I'm trying to clear up some inconsistencies I'm seeing in triangle strip vertex winding direction (clockwise and counter-clockwise). I'm drawing a trapezoid rotated 90 degrees counter-clockwise in OpenGL. Here's the relevant code:

unsigned char mIndices[] = { 0, 1, 2, 3, 4, 5 };
signed short mVertices[] = {
                                -50, 100, 0,    // A
                                -85, 65, 0,     // B
                                -50, 65, 0,     // C
                                -85, -65, 0,    // D
                                -50, -65, 0,    // E
                                -50, -100, 0,   // F
};

...

glEnableClientState(GL_VERTEX_ARRAY);
glVertexPointer(3, GL_SHORT, 0, mVertices);

...

glDrawElements(GL_TRIANGLE_STRIP, sizeof(mVertices)/sizeof(mVertices[0]), GL_UNSIGNED_BYTE, mIndices);

From what I read here, the default front face in OpenGL is counter-clockwise, which means the first triangle in my strip should have it's vertices ordered counter-clockwise. Additionally, when drawing a triangle strip, the winding switches directions between counter-clockwise and clockwise from triangle to triangle, so my vertices are ordered in that manner. So from my code, the first triangle would be ABC, the second would be BCD, third CDE, and fourth DEF. However, this article (in the quote from the OpenGL Programming Guide) says that it would draw them as ABC, CBD, CDE, EDF (assuming v0 - A, v1 - B, etc) which means they all wind the same counter-clockwise direction.

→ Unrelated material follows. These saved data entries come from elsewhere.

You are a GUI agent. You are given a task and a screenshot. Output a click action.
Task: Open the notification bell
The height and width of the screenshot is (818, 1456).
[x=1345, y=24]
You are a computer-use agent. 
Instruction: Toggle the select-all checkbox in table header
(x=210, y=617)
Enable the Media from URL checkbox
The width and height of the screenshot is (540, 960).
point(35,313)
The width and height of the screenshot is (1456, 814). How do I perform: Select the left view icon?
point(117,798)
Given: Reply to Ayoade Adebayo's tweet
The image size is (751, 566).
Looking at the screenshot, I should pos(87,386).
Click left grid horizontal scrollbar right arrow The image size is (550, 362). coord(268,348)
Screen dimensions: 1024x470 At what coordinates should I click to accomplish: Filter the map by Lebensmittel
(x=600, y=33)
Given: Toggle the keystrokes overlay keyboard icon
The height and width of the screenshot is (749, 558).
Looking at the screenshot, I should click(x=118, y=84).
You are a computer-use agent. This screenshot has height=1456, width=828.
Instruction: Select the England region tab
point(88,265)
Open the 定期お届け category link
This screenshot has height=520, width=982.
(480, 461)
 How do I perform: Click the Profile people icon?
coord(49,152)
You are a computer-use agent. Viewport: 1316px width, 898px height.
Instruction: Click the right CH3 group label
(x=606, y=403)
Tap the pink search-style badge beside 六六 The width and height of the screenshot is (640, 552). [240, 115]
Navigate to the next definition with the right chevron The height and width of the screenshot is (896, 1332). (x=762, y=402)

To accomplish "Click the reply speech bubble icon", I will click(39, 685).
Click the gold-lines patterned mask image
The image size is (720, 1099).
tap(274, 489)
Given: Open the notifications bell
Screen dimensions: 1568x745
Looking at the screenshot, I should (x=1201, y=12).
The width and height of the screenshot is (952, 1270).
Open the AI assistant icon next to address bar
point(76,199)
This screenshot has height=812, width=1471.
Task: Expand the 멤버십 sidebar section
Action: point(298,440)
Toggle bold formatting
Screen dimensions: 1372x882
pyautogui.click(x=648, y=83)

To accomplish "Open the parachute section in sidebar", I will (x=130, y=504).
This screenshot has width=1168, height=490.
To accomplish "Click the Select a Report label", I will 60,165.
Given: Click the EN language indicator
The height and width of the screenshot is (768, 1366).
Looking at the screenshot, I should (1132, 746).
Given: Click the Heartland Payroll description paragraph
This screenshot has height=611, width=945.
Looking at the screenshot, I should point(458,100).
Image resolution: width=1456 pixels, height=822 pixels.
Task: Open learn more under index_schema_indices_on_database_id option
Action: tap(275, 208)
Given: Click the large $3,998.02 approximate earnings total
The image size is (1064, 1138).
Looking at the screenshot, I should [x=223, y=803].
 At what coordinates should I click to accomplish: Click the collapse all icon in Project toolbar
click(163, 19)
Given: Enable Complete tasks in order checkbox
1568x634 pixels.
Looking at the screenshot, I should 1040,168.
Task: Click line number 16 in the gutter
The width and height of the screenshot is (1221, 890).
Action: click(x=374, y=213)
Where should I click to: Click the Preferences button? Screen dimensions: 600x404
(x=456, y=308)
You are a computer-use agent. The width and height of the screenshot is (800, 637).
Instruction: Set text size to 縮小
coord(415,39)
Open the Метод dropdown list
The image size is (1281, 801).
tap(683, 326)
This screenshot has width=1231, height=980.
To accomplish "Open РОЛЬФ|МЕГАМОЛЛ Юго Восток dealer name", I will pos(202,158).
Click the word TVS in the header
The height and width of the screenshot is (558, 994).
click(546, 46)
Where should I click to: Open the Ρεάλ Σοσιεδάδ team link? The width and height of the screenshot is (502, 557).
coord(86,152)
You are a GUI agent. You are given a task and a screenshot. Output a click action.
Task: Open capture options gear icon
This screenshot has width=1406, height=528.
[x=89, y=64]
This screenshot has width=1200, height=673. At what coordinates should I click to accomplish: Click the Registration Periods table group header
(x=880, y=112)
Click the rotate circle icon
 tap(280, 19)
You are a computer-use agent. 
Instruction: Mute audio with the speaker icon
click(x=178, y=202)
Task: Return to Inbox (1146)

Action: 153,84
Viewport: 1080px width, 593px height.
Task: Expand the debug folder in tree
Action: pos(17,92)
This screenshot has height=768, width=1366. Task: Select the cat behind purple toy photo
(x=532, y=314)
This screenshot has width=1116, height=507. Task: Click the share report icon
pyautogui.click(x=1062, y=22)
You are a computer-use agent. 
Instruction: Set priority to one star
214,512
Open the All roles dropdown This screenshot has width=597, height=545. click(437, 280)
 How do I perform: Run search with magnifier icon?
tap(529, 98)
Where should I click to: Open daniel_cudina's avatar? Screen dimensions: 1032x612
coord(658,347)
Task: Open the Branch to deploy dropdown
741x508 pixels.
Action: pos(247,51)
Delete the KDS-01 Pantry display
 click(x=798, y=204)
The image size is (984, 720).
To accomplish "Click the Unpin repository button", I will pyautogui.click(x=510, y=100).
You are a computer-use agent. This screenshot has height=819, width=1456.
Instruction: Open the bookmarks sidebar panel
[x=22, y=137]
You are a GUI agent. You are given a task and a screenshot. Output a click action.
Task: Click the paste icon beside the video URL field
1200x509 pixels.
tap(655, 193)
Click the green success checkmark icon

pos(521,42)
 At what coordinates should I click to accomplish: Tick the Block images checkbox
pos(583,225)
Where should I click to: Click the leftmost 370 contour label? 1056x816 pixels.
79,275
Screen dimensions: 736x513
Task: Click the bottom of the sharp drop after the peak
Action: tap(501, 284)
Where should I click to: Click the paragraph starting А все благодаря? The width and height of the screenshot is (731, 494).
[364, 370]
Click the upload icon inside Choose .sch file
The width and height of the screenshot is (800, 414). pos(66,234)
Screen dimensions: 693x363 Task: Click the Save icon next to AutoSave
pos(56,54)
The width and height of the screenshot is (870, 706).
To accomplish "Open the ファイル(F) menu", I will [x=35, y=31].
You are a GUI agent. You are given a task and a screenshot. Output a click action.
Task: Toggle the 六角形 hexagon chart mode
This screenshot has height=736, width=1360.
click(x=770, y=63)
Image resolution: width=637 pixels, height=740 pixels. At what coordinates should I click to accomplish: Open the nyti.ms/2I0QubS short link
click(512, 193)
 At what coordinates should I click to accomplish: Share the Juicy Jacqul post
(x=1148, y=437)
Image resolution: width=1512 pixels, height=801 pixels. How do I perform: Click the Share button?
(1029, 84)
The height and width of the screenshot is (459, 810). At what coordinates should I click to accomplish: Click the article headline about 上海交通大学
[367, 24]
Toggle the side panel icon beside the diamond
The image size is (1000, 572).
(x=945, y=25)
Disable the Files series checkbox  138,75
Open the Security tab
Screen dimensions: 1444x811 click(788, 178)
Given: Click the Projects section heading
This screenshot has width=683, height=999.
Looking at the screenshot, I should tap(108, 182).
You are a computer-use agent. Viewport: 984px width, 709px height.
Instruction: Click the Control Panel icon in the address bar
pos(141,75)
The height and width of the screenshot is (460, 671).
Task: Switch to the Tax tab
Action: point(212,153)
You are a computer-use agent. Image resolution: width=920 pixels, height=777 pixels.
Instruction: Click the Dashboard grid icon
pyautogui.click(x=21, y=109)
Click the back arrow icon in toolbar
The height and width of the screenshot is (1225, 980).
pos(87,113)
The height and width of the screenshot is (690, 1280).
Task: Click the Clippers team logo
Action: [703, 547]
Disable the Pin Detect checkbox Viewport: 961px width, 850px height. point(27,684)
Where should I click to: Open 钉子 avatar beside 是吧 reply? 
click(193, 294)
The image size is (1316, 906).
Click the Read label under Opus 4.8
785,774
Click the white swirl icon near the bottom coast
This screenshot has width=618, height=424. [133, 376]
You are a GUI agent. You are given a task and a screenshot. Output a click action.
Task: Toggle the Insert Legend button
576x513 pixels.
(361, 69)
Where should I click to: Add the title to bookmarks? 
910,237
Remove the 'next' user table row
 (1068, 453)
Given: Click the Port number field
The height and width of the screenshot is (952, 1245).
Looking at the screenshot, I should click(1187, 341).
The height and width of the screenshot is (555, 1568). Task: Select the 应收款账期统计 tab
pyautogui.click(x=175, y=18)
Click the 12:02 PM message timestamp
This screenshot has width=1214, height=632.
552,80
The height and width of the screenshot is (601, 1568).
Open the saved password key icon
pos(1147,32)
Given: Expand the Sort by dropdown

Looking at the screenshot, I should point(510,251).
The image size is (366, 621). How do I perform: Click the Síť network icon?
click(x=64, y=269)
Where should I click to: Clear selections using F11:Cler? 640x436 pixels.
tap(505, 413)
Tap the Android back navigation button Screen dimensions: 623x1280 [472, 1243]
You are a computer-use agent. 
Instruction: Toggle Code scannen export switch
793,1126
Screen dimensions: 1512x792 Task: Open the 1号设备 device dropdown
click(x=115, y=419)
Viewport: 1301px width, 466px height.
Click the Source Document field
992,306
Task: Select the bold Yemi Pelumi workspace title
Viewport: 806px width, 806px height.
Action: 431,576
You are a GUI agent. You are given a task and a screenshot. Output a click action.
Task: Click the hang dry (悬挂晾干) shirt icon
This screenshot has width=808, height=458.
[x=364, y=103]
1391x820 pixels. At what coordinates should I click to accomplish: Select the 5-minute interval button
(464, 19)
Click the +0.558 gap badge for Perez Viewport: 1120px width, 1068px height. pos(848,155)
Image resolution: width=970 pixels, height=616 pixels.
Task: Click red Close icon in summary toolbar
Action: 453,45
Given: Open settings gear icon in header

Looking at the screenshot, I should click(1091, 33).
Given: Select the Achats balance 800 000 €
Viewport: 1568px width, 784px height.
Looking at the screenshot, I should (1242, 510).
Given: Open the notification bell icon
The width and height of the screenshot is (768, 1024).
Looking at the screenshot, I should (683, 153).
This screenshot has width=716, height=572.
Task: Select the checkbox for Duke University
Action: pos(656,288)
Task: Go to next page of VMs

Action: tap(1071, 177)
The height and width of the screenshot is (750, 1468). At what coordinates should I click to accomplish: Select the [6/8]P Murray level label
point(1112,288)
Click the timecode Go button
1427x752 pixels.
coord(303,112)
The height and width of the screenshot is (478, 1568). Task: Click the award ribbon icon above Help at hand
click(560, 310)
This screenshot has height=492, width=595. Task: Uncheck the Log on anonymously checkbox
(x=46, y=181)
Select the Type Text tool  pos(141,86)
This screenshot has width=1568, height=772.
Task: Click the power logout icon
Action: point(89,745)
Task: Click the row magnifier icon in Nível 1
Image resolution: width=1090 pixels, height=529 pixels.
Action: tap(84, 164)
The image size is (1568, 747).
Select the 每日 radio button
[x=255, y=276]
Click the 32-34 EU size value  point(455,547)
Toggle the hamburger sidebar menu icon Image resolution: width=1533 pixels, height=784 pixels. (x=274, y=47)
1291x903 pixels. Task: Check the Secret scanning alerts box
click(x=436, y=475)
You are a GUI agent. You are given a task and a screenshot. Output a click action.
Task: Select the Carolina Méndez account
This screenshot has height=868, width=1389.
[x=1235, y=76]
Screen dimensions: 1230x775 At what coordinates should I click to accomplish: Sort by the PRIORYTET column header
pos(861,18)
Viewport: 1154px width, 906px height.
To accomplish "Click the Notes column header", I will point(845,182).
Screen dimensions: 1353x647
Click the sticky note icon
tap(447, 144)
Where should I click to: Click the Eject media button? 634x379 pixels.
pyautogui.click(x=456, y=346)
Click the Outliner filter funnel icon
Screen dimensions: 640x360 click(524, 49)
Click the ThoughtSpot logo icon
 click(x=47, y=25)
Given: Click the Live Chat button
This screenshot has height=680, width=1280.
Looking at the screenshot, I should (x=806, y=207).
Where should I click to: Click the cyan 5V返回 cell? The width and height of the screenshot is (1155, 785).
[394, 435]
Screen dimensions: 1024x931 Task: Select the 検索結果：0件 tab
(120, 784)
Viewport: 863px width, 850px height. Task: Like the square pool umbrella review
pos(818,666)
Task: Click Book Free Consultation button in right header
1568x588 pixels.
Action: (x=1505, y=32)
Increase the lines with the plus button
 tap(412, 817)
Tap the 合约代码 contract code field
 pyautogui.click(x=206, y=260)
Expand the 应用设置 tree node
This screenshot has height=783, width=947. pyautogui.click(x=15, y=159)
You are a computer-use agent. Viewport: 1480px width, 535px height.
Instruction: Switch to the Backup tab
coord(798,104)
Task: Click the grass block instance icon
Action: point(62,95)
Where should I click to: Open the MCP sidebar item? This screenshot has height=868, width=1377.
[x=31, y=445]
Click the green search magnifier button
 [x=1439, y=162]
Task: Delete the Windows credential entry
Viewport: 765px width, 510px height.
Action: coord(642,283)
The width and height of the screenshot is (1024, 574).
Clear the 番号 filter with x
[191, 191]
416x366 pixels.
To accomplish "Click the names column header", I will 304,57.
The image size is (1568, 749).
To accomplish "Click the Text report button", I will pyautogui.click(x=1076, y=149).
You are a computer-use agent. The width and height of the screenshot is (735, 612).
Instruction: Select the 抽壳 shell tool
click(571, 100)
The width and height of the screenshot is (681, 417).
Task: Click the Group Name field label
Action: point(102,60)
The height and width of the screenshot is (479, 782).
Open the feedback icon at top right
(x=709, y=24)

If I'm understanding the A/B notation correctly from the OpenGL specification, the triangles would all wind the same direction, but I've seen the varying winding in a few different places. I suppose it's just an issue of semantics since the resulting shape is the same, but what is the actual winding order?

like image 731
charon00 Avatar asked Aug 01 '13 16:08

charon00


1 Answers

So from my code, the first triangle would be ABC, the second would be BCD, third CDE, and fourth DEF. However, this article (in the quote from the OpenGL Programming Guide) says that it would draw them as ABC, CBD, CDE, EDF (assuming v0 - A, v1 - B, etc) which means they all wind the same counter-clockwise direction.

What they both said is true. From a certain point of view ;)

The tutorial you cited is talking about it from the point of view of the order that the vertices are provided to the rasterizer. Which is exactly as stated. The rasterizer sees a single stream of ABCDEF... vertcies. Therefore, from that perspective, the rasterizer must switch its internal winding order on every other triangle in order to match the intent of the user.

The book you cited is talking about it from the point of view of how you think of the order of those triangles. While you provide them in that order, you want the winding to work out like ABC, CBD, CDE, etc. And to achieve this, you provide them in the ABCDEF... order.